- ASSIGNMENT
Starting from the line with "The height and", please copy exactly every line to the end of the listing, but not the pictures.
Segment Start: RECORDED INFORMATION
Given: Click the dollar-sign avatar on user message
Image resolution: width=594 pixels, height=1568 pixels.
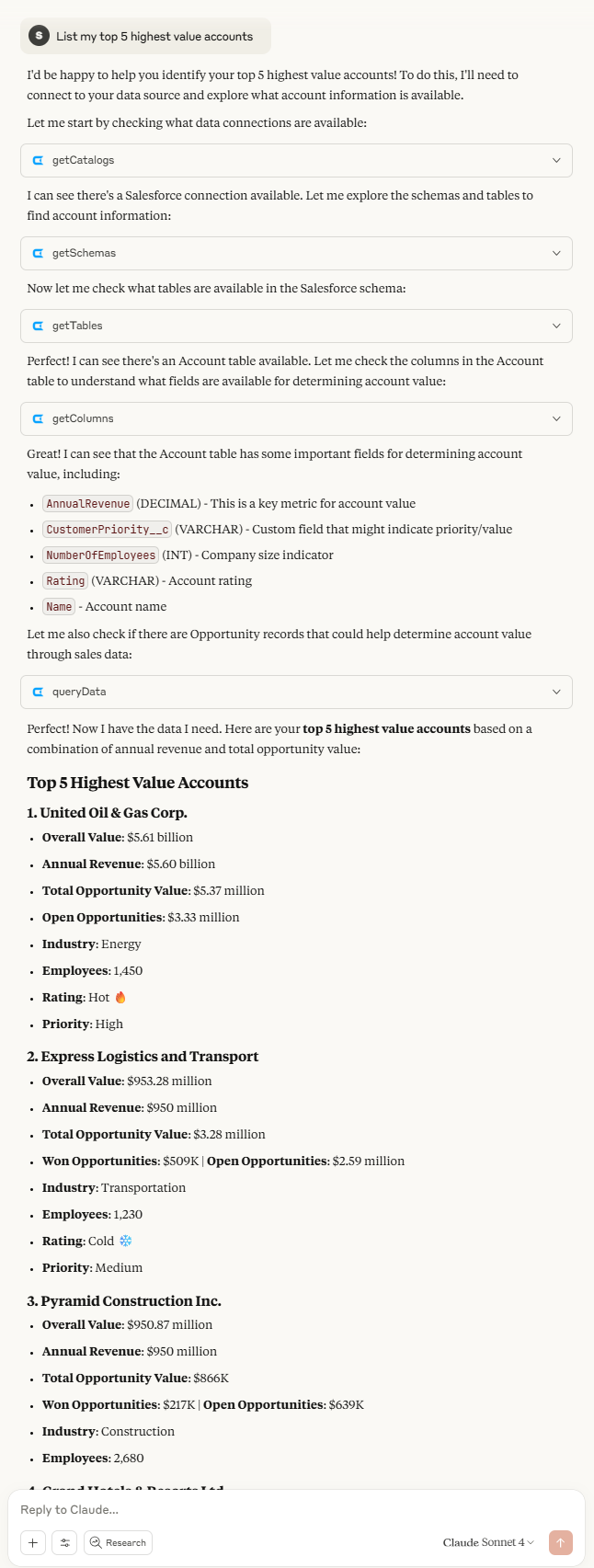Looking at the screenshot, I should click(x=38, y=36).
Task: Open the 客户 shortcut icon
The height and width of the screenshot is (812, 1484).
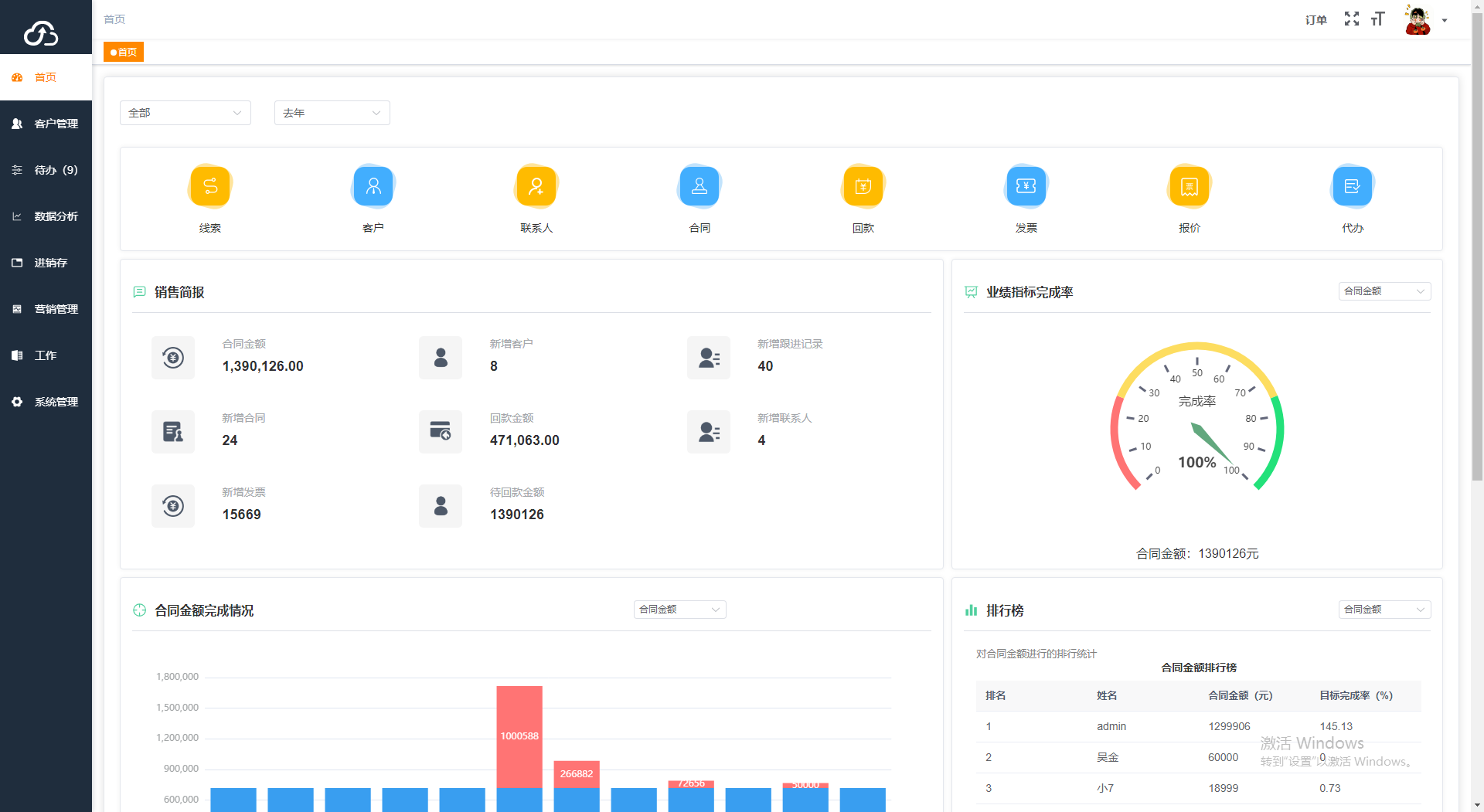Action: 373,186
Segment End: RECORDED INFORMATION
- RESULT FOR THIS TASK
The height and width of the screenshot is (812, 1484).
Action: 373,186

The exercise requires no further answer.